I can tell you from personal experience, this is not a get-rich-profession  More entertainment than money, but that's OK with me. It's a hobby.


----------



## alingva (Aug 17, 2013)

some ideas are here


----------



## indexxx (Oct 31, 2011)

I'm a freelance voice-over artist. Depending on the gig I can make $50-100 per hour, sitting at home in my studio recording scripts for corporate web commercials and other related stuff. This is me (starts at 1:15):
http://www.youtube.com/watch?v=tbTMBlSNjoI

I also teach photography occasionally.


----------



## Nemo2 (Mar 1, 2012)

indexxx said:


> I'm a freelance voice-over artist. Depending on the gig I can make $50-100 per hour, sitting at home in my studio recording scripts for corporate web commercials and other related stuff. This is me (starts at 1:15):
> http://www.youtube.com/watch?v=tbTMBlSNjoI


Very mellifluous.....and you sound quite young. :encouragement:


----------



## john williams (Sep 12, 2014)

Create a blog and write articles and post on it. Only write unique content, then get google ads and earn money simply by writing unique content.


Westerncanada said:


> Hi CMF,
> 
> I had a great thread awhile back about part time work or a 'side job' which led me to signing up for my referee course and doing something i really enjoy in my spare time.. that said, I was wondering if any of you had a solid home based type business idea that was working from home? I am definitely not limited to doing it online and open to any suggestions, just wondering you guys had any resource or comments to point me in the right direction for a Home Office Type setup?
> 
> ...


----------



## indexxx (Oct 31, 2011)

Cheers! It's a pretty easy gig once you get going and have demos to send out. I landed a gig a couple of years ago as an English language instructor on a smartphone app (Supiki)- it's marketed in Asia and South America.
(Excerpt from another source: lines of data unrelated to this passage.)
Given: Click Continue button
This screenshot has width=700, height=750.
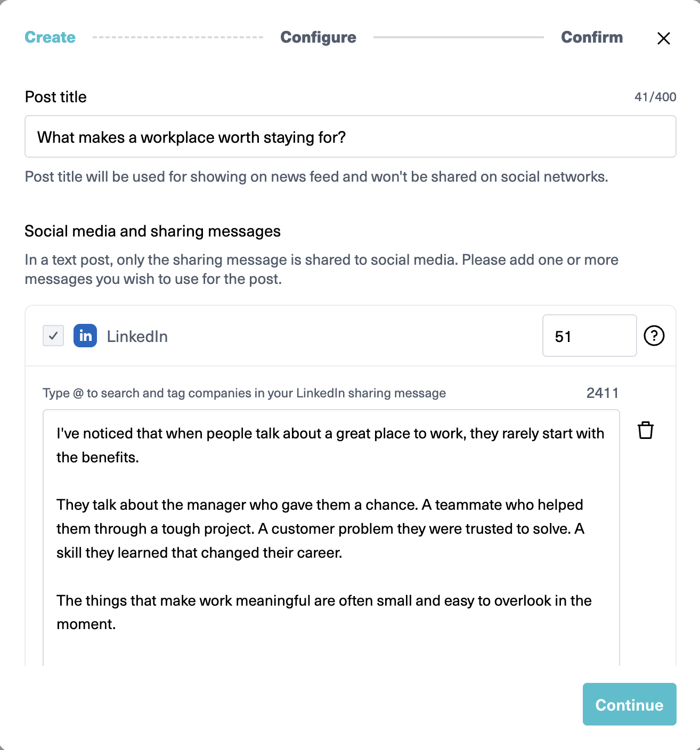Looking at the screenshot, I should pyautogui.click(x=630, y=704).
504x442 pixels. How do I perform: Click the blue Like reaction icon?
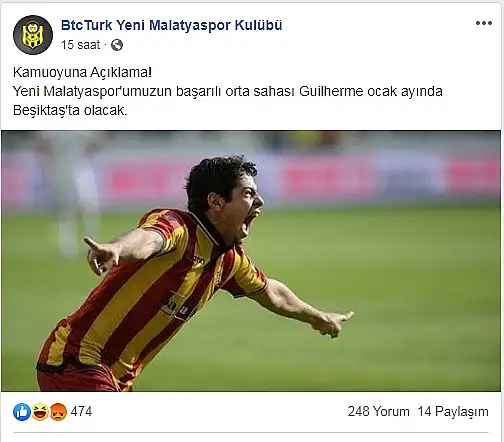22,412

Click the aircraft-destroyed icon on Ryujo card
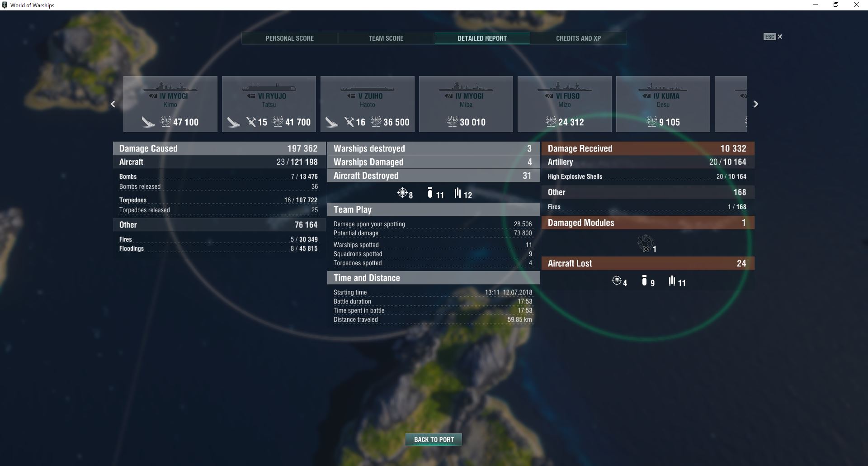tap(251, 122)
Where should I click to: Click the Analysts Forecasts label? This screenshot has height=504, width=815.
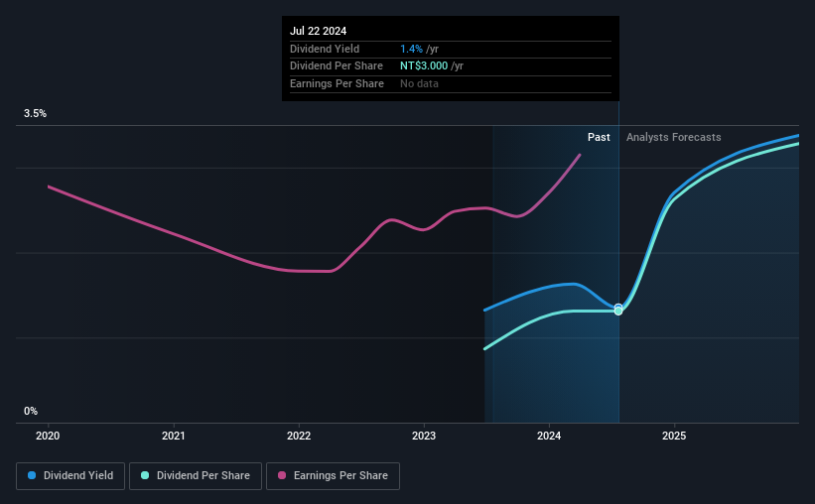(x=674, y=137)
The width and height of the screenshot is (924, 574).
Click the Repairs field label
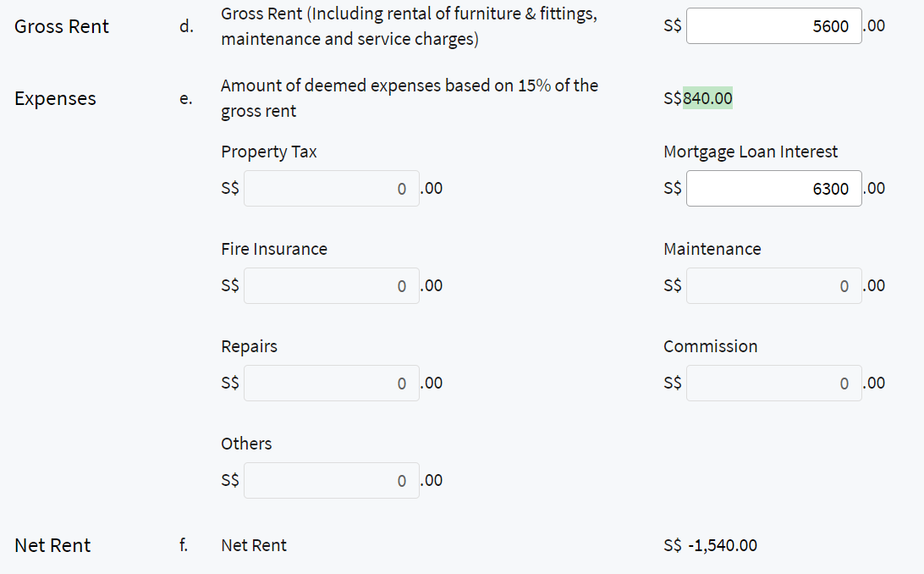tap(250, 347)
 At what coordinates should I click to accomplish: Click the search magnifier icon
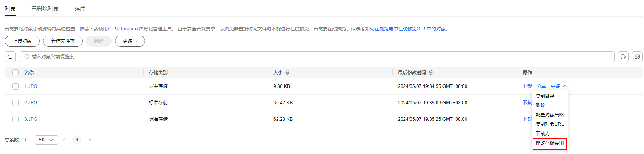click(x=27, y=57)
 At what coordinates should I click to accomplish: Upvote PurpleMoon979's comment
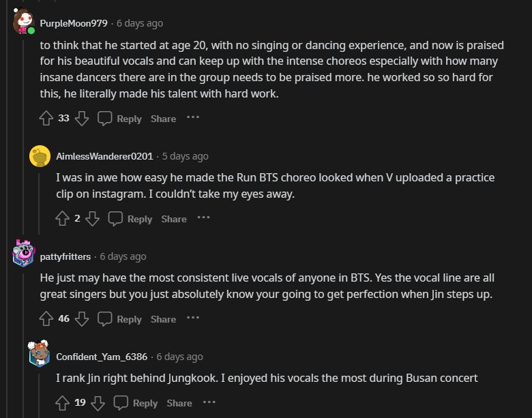(x=46, y=119)
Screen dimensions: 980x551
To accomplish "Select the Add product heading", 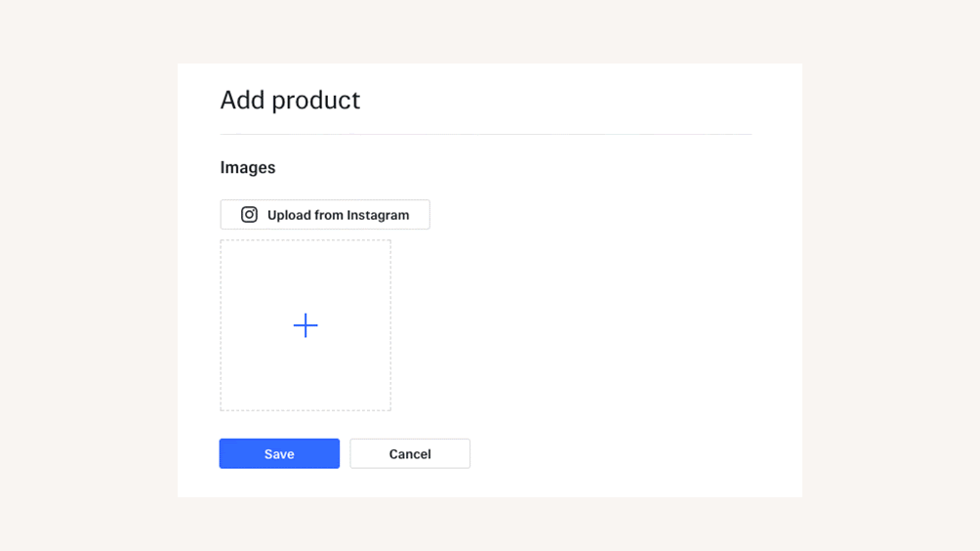I will 290,100.
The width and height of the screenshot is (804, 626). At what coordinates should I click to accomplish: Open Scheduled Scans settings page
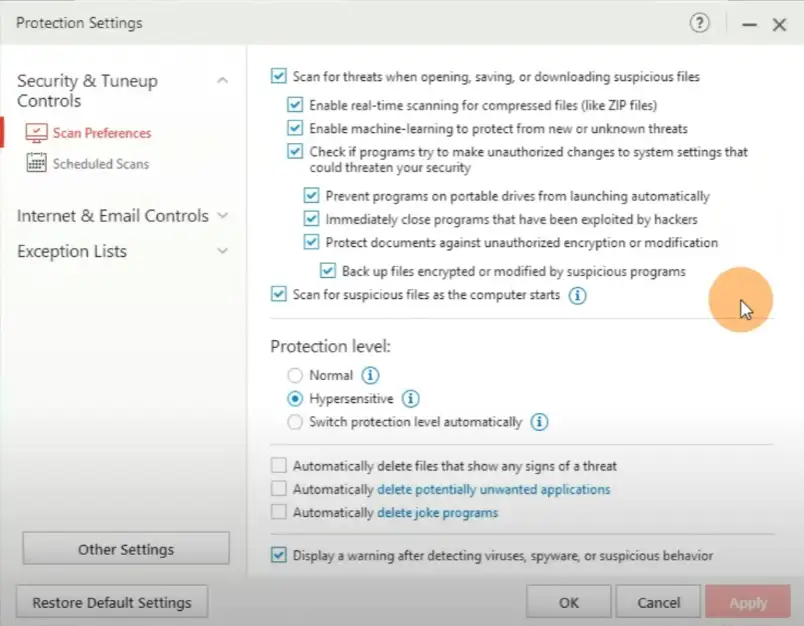[x=100, y=164]
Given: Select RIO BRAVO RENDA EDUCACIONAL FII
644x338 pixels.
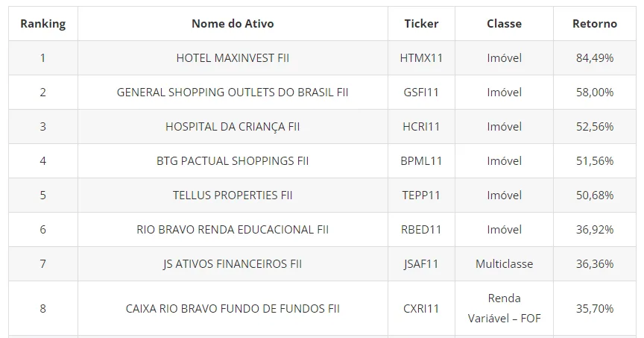Looking at the screenshot, I should click(233, 230).
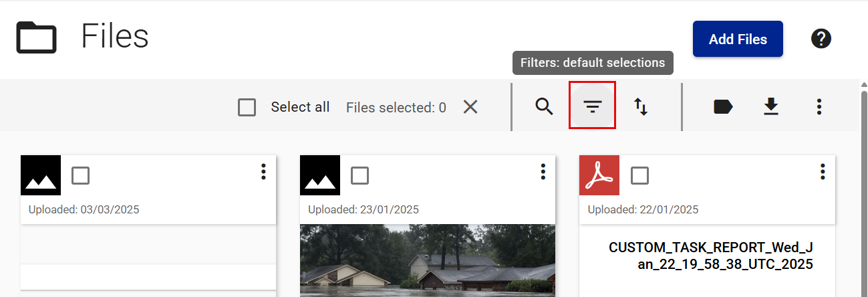Open the flooded houses image thumbnail
Image resolution: width=868 pixels, height=297 pixels.
coord(428,260)
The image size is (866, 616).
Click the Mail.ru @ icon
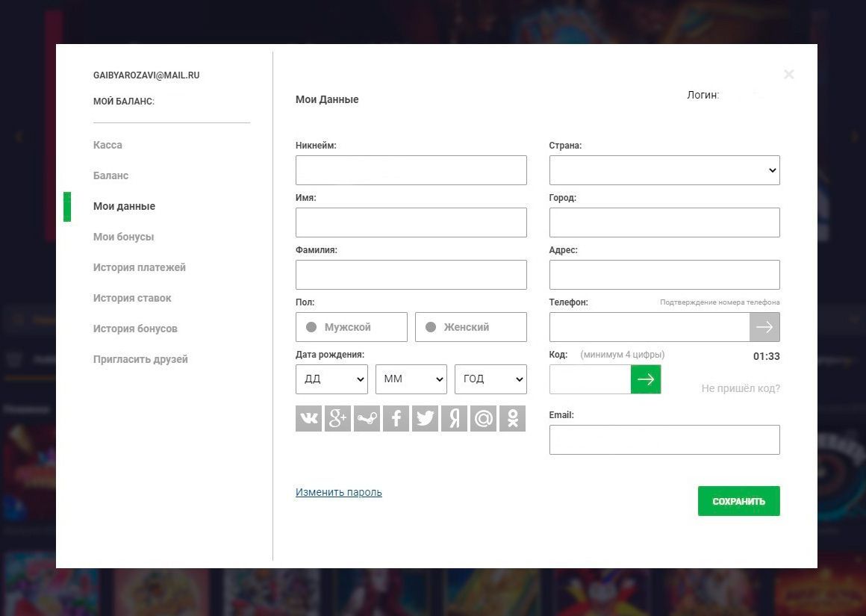(x=483, y=419)
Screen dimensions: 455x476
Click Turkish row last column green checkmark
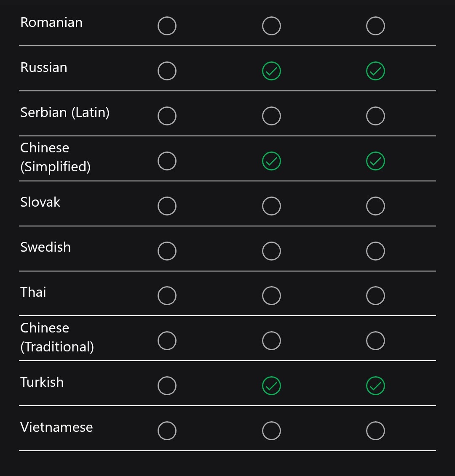[375, 386]
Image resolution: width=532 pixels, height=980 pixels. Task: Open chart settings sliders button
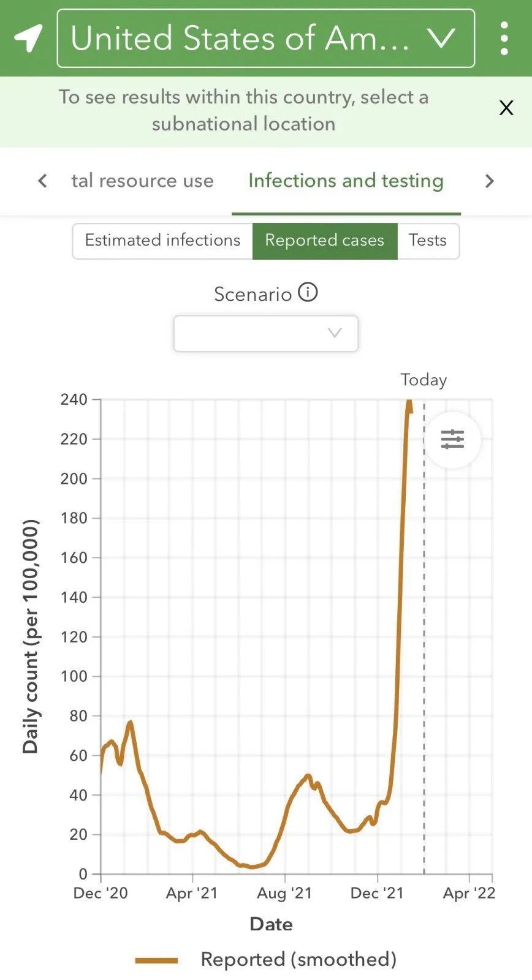[452, 439]
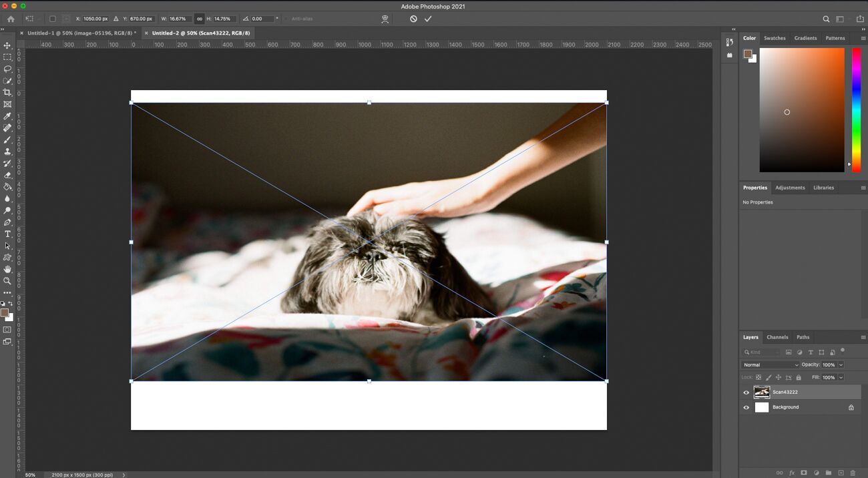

I have morbid visions of backpacking through Honduras or something and hearing people speaking with my inflection everywhere...


----------



## Nemo2 (Mar 1, 2012)

indexxx said:


> I have morbid visions of backpacking through Honduras or something and hearing people speaking with my inflection everywhere...


:biggrin: A friend in Saudi, Jamaican born, taught ESL.......I always laughed at the idea of young Saudis saying "Yea mon".


----------